Does anyone have any information about Dave Clark who started life with Shaw Savill but ended up with Swire Pacific. I last met him in Port Kelang in 1974 when he was 2nd mate on Coral Princess, doing cruises for Japanese students. He also spent time on the AHTS's in the Gulf, after that we lost touch. He'd be long retired now.


----------



## RHL (Jul 2, 2008)

Waighty, Last I heard of Clarkie - I was 2/O on CP with him in 74, was that after leaving CNCo - he was ashore in PNG as manager then he went off to live in Portland, Oregon, farming something or other with that lady whom he rescued off some beach in PNG when she wrecked her yacht. Haven't heard of him since, and that was a long time ago - about the end of 2008. Also heard that after the previous, he had parted company with the lady from Oregon, was doing some piloting around the Felixstowe/Harwich area and living in Ipswich where he was originally from. Keep me posted if you hear anything, Cheers, Robin


----------



## Duncan112 (Dec 28, 2006)

Ive asked on a couple of sources, then realised who RHL is and he will probably of asked the same sources. Hope you're OK Robin? hope to see you at the Glasgow do?

Duncan


----------



## RHL (Jul 2, 2008)

Duncan, Good to hear from you, I am fine and working on the Glasgow project with a few others.

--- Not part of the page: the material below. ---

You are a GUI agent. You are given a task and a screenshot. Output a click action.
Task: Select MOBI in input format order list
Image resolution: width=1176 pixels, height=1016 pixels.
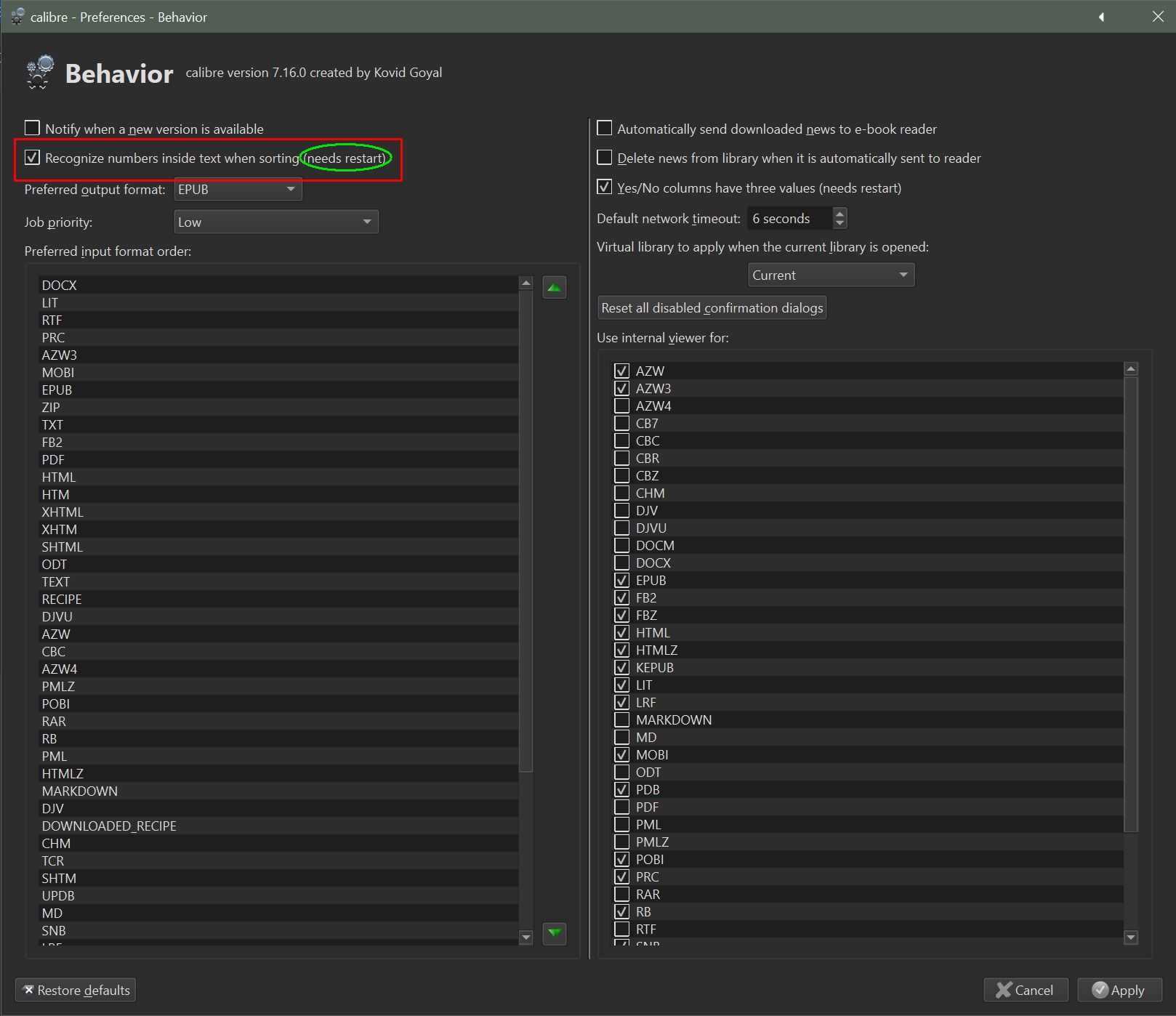click(58, 372)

Still hoping to see/hear an update on Dave.


----------



## 8575 (Sep 8, 2006)

RHL, many thanks for info'. Yes he hailed from Dovercourt where his father was an Outer Thames pilot - Sunk to Gravesend (?) We were both up for 1st Mates together at Tower Hill in 1973 and shared a rented house in East Ham with another couple of guys also at the college. He "walked-out" with my sister for a while. In our dafter moments we decided to set up a shipping company and call it the "Twodin Line" (The Onedin Line was the big hit of the day on TV). But I believe he did take part ownership of a coaster for a while but they couldn't make it pay. I'm surprised we didn't meet up in PNG as I ran out there a lot with Bank Line. Thanks


----------



## SwanseaChief (Dec 9, 2010)

Good Luck with the search.
Have you tried the swiremariner web site ?
One of the 'regulars' on there, may be able to help.


----------